Ученые, тайнами всеми богаты, вроде Сянь-мэня – Гао Ци, густою толпою, как рощей, стоят, вместе с царем в восхищенье приходят и славят все вместе его. Приводят животное жертвенное и масти простейшей, творят заклинанья в молельне, где все в драгоценных каменьях. Всем духам приносятся жертвы, моленье возносят единому, высшему. Когда совершающий жертву исполнит служенье и все до конца слова и молитвы доскажет, тогда только царь, взойдя на свою всю яшмами украшенную колесницу (он четверкой в нее запряжет и драконов), с висящими гроздьями бус на тиаре и с перьями, воткнутыми в бунчуки, которые стройно подобраны к знаменам, велит заиграть на великой струне. Потекут, как струя, величавые, лучшие звуки, в них резкие бури проходят и горестный дух наращают. Тогда начинается песнь, заставляющая всех, кто слышит ее, в глубокой, глубокой тоске пребывать и вместе с певцом его горе-тоску пережить, вздыхать от волнующих чувств, что теснятся в груди.

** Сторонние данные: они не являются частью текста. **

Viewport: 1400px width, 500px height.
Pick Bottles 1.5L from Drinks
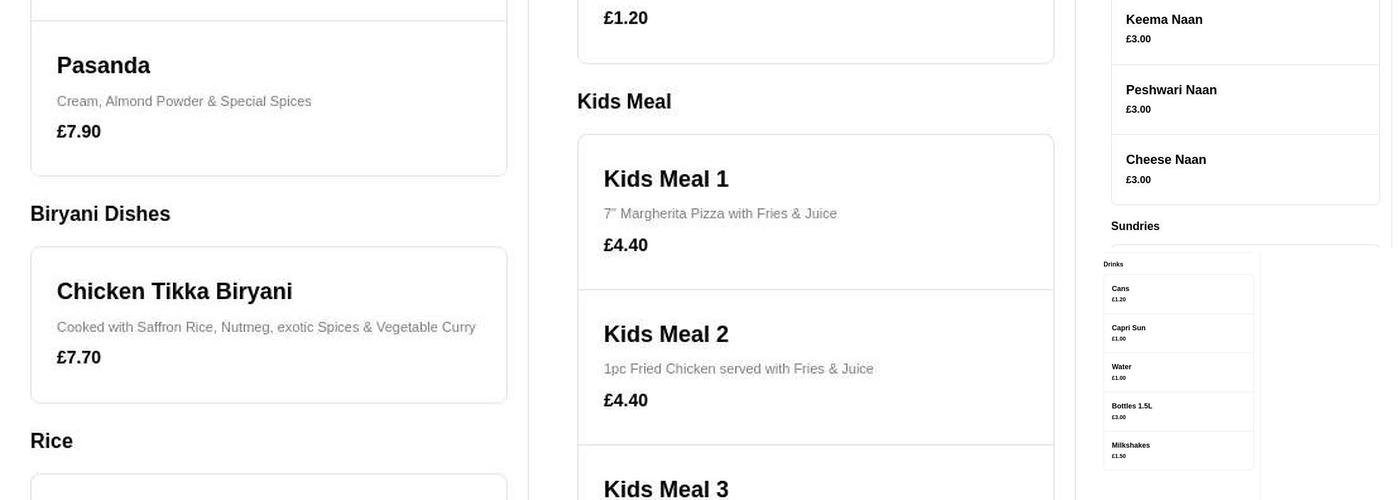tap(1177, 410)
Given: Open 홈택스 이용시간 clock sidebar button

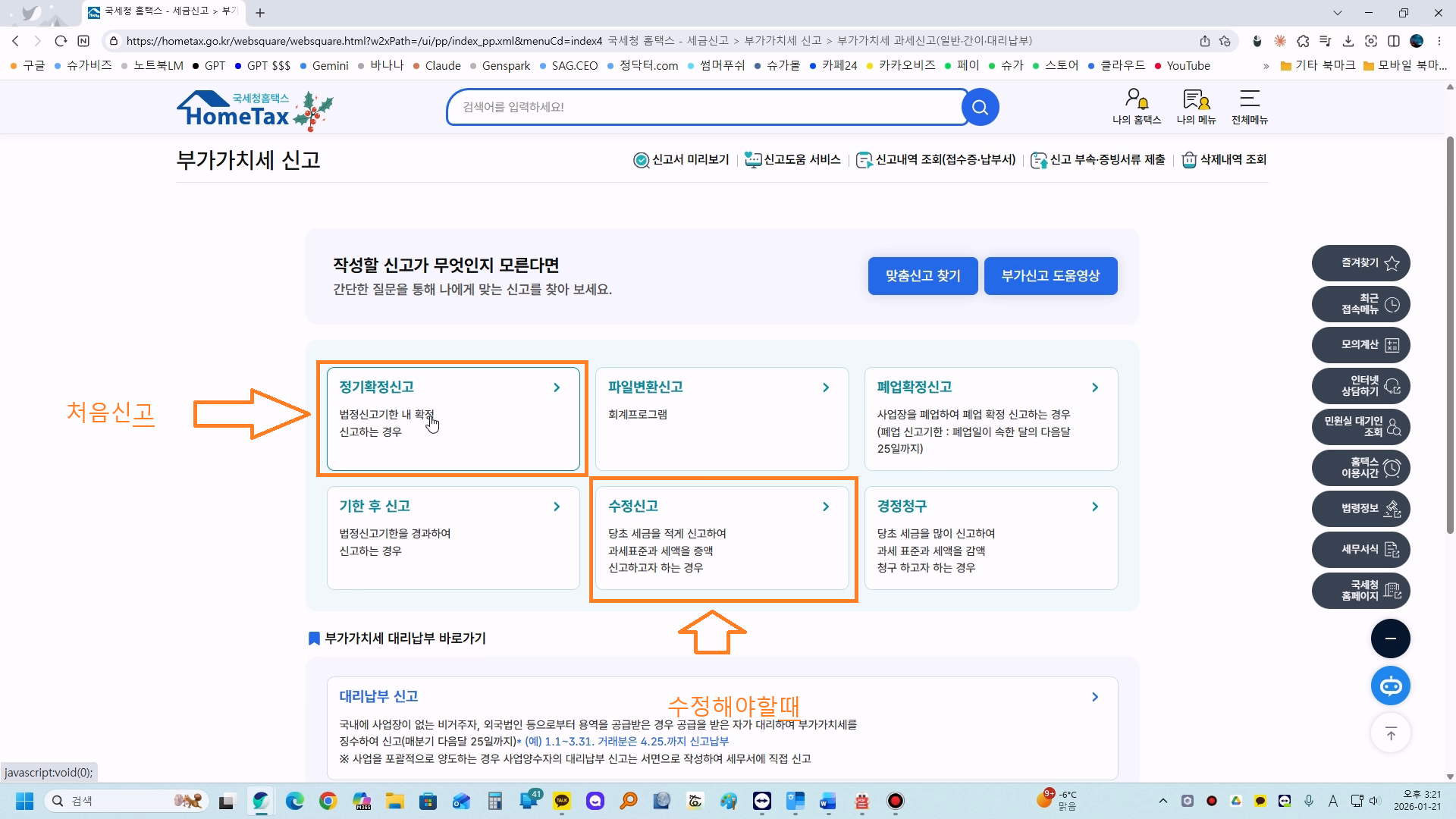Looking at the screenshot, I should click(x=1360, y=468).
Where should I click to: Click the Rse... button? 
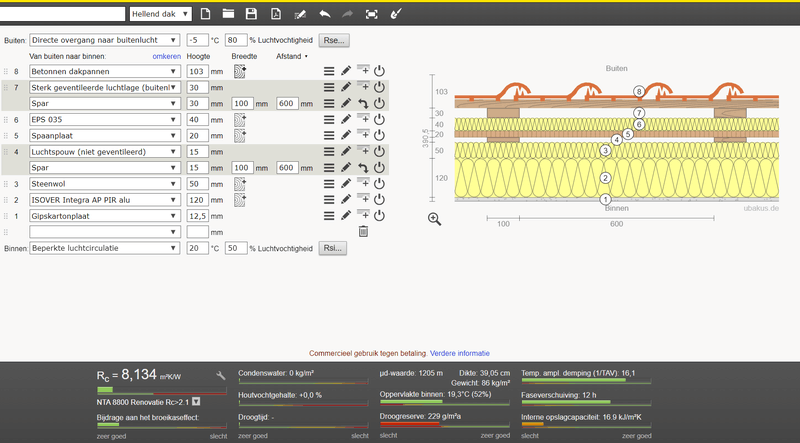(x=331, y=40)
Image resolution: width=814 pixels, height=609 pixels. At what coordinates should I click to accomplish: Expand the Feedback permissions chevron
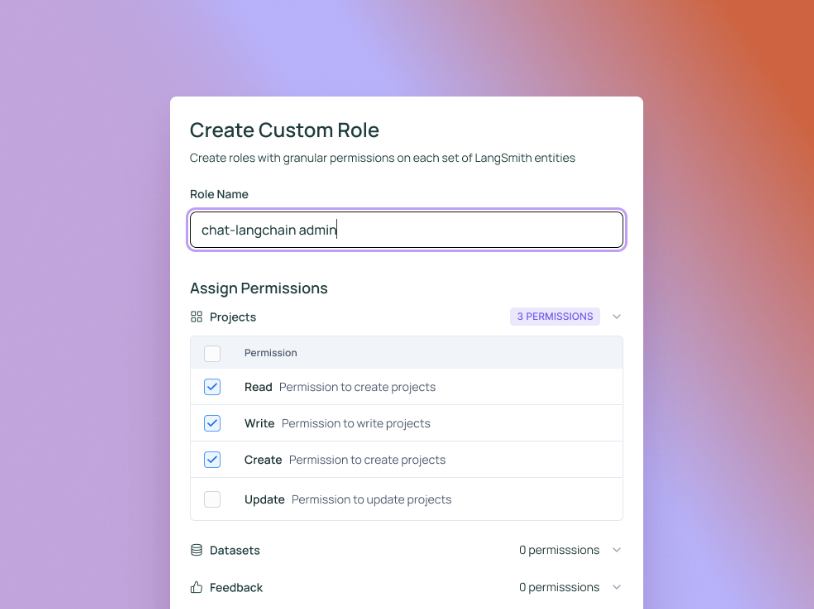[617, 587]
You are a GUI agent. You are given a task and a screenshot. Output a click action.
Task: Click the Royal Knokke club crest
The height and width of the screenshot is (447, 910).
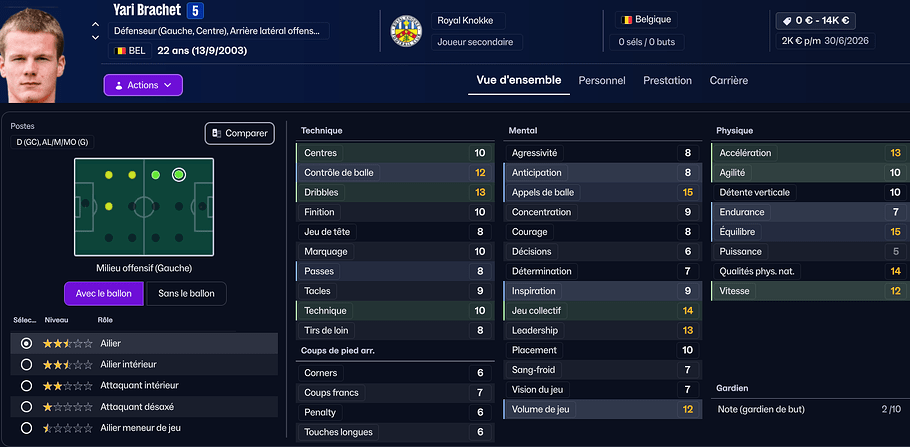406,31
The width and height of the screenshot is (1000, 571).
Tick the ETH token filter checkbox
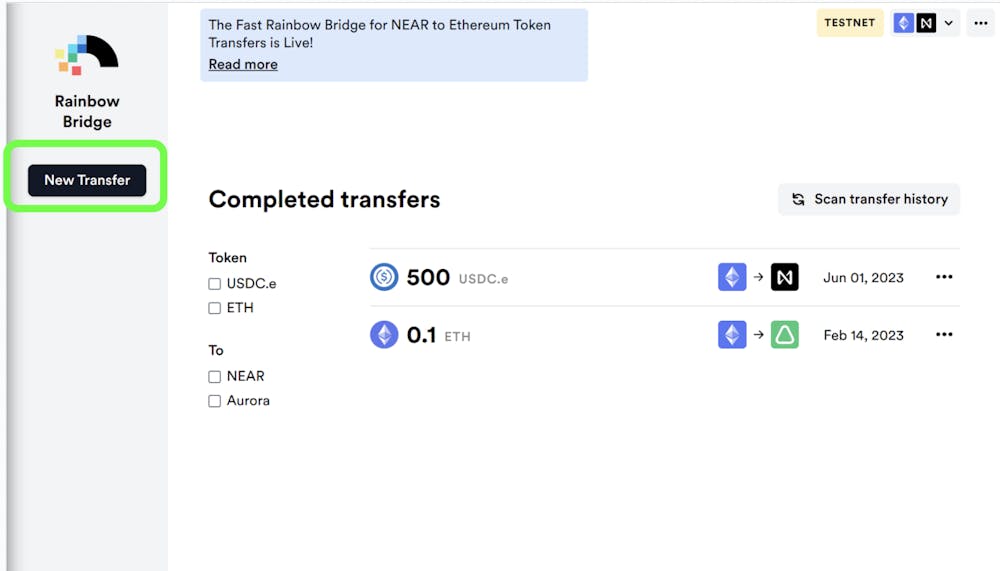(x=214, y=308)
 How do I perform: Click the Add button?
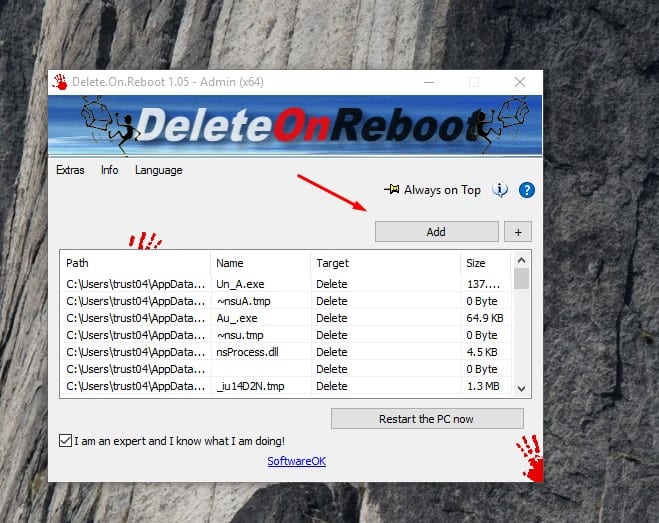[x=436, y=232]
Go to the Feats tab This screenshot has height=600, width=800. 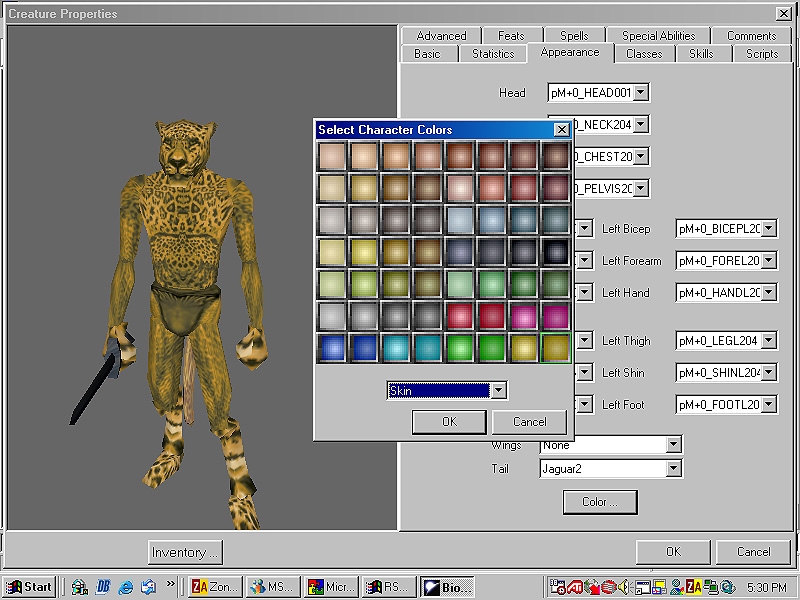click(511, 36)
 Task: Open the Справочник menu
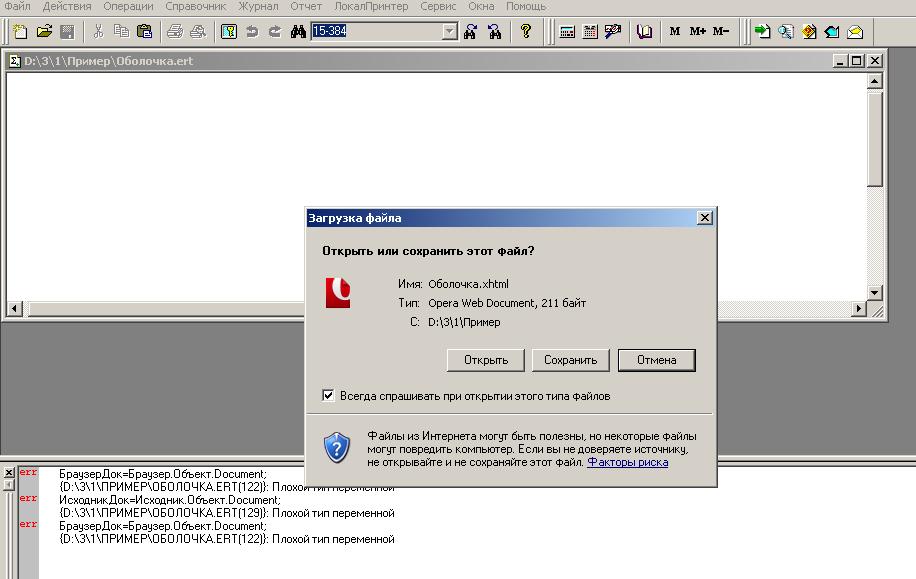195,6
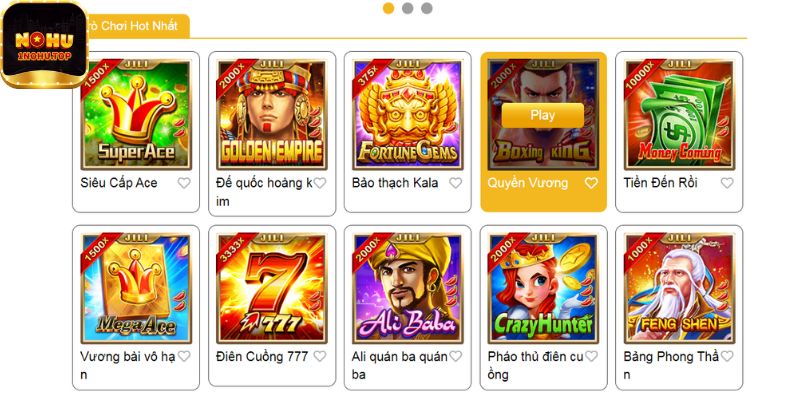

Лишь после этого всего развязывается облава государя. Охотников несметное число, что звезд. Раздастся команда летучей охоте, затычки во рту – ни звука другого! Луки еще не пускают стрелу, сети-силки не нацелены также… Проходят по степи широкой, бескрайней, бегут по траве бесконечно густой. Легкие птицы еще не успели подняться, быстрые звери не ринулись в бег свой еще, а вожжи уже опустились, ослабло вниманье возниц, и лапы зверей забрызганы кровью. В деле особо из всех отличившиеся прежде других и награды получат; телеги охотничьи тушами загружены дополна.